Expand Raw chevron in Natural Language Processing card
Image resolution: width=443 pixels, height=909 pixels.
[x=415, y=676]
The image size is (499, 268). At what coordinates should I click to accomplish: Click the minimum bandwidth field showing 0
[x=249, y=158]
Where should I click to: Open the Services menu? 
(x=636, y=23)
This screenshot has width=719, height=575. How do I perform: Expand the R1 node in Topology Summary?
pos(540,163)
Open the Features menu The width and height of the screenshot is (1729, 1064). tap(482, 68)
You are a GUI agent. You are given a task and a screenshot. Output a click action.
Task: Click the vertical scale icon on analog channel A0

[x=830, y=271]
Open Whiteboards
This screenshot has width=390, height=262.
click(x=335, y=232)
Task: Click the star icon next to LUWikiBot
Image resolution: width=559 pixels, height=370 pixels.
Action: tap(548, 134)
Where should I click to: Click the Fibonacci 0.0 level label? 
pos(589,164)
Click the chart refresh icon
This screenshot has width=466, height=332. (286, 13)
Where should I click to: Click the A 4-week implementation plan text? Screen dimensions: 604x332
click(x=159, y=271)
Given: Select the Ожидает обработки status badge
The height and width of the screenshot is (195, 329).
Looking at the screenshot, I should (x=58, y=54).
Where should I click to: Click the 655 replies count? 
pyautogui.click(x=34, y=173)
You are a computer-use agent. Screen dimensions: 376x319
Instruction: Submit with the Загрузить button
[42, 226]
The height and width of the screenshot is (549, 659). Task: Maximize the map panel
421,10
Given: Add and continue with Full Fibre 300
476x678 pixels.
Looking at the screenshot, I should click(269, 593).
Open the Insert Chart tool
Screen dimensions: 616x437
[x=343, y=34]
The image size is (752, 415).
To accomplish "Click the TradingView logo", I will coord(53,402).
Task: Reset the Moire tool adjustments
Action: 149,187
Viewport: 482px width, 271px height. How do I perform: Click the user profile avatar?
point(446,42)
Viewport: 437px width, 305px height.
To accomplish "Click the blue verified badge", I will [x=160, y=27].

* * * *

> [What is asked]: Retype the items starting with the line containing "The image size is (752, 415)." and continuing through the end of the items.

> [Worked answer]:
The image size is (752, 415).
To accomplish "Click the TradingView logo", I will coord(53,402).
Task: Reset the Moire tool adjustments
Action: 149,187
Viewport: 482px width, 271px height. How do I perform: Click the user profile avatar?
point(446,42)
Viewport: 437px width, 305px height.
To accomplish "Click the blue verified badge", I will [x=160, y=27].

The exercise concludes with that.